This couldn’t be the right place. Maybe his father was a Smith on his mother’s side, although Joe was pretty sure his grandmother’s maiden name was Morris.
He wanted to ask Vivian to double check, but he didn’t want to make his presence known and maybe get her kicked out. She turned in a slow, unobtrusive circle, clearly trying to show him the full scene. Two older men in black suits stood near the plaque. They must be his father’s chess club—professors who had visited his father in the home. One had removed his suit coat and hung it over his arm, but the other seemed more concerned with propriety than comfort, even on such a hot day.
From his father’s emails, Joe knew more than he wanted to about both men. One was a brilliant mathematician who had never achieved the recognition Joe’s father thought he deserved. The other one might have had an affair with Joe’s mother, or at least his father had hinted at it. In a movie, one of them would have murdered his father, but they hadn’t.
Ever wary, Joe had asked his lawyer, Mr. Rossi, to hire a medical examiner to review the autopsy performed on his father’s body. The second doctor concurred that his father had died of a heart attack. He was eighty-two years old and had suffered two previous heart attacks.
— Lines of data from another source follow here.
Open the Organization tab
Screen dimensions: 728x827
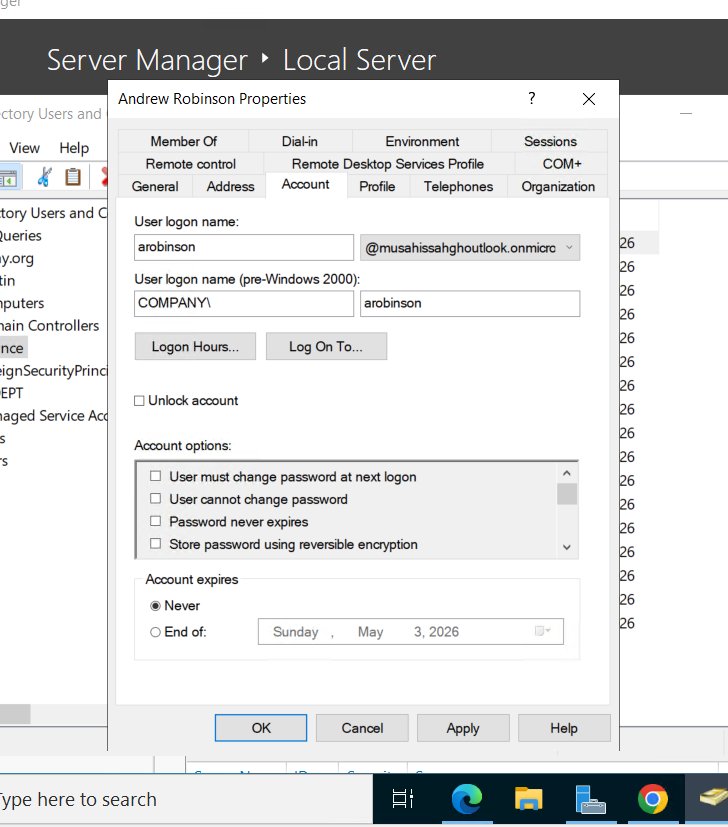[558, 186]
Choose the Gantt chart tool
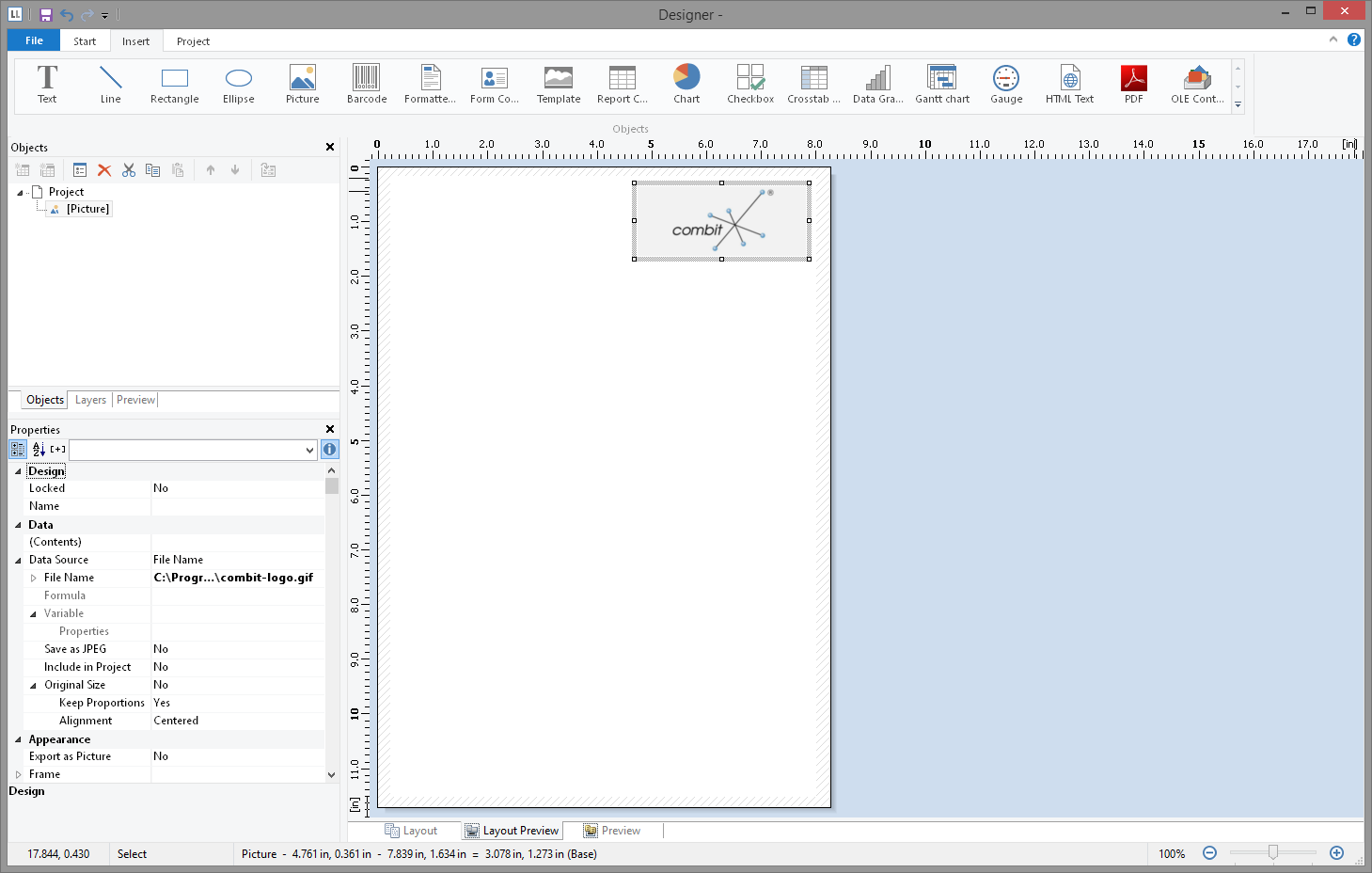Image resolution: width=1372 pixels, height=873 pixels. [x=941, y=84]
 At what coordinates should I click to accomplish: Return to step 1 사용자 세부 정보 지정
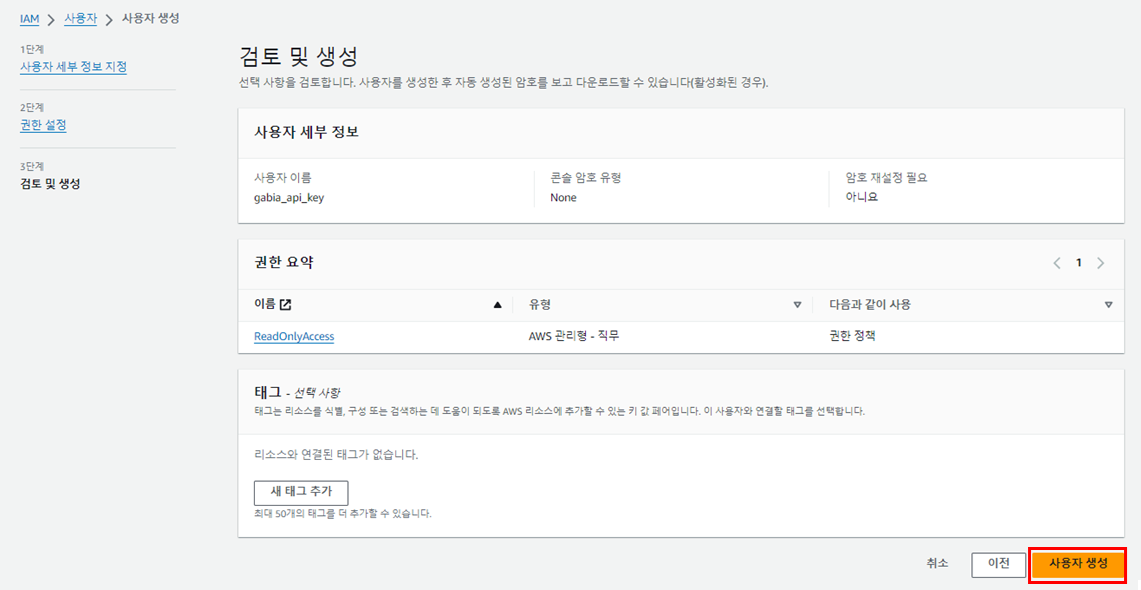click(x=73, y=67)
The medical examiner had tested his father’s tissues for poisons, and every test that had come back so far was negative. He was an old man who had died of natural causes, like the original report said. Joe was still glad he’d double checked.
The camera moved past the professors to settle on a woman who had just arrived. She held a simple black box and wore a black dress, a wide-brimmed black hat, and a dotted veil that looked like something Marlene Dietrich would have worn. Even though his mother hadn’t performed for decades, she walked with the graceful step of a young dancer, each movement elegant and choreographed. She looked the part of the grieving widow, even though she had divorced Joe’s father twenty years before.
Vivian must have recognized her, because she kept the camera pointed there. His mother looked from side to side, as if searching for someone in the small group of mourners. Her veil fluttered in the breeze.
Guilt rose up in Joe. She was looking for him, her only child. She expected him to be at his father’s funeral, and he wasn’t. The man she had raised wouldn’t have shamed her by missing such an important event. He would have paid his respects. But he hadn’t.
She pulled the simple black box closer to her chest. The box’s ebony surface gleamed in the sun. That box contained his father’s ashes. Joe swallowed the lump in his throat. After he’d received the phone call from his mother telling him that his father was dead, he’d arranged the funeral and picked out the box to hold his father’s ashes, but he hadn’t really accepted that the man was dead until he saw the box in his mother’s arms.
Edison dropped his warm head in Joe’s lap. He stroked the dog’s ears, and Edison wagged his tail—one solid thump (cyan). Joe took a careful breath, held it, and let it out. His father was gone. There would be no reconciliation for them now. Joe had had very good reasons to cut his father out of his life, but looking at the black box made it all so very final.
A man took his mother’s arm. He looked about fifty, ten or so years younger than she, and handsome in a craggy thirties movie star way. Vivian caught the man’s solicitous face in profile, and Joe was struck by how much the man looked like a younger version of his father.
Joe had no doubt this man and his mother were romantically involved. Men had always flocked to his mother.
The camera stayed on her as she stepped across the grass. The chess players watched her advance, both smiling a greeting as if they knew her. Had his mother and father stayed in touch till the end, so much so that she knew his friends?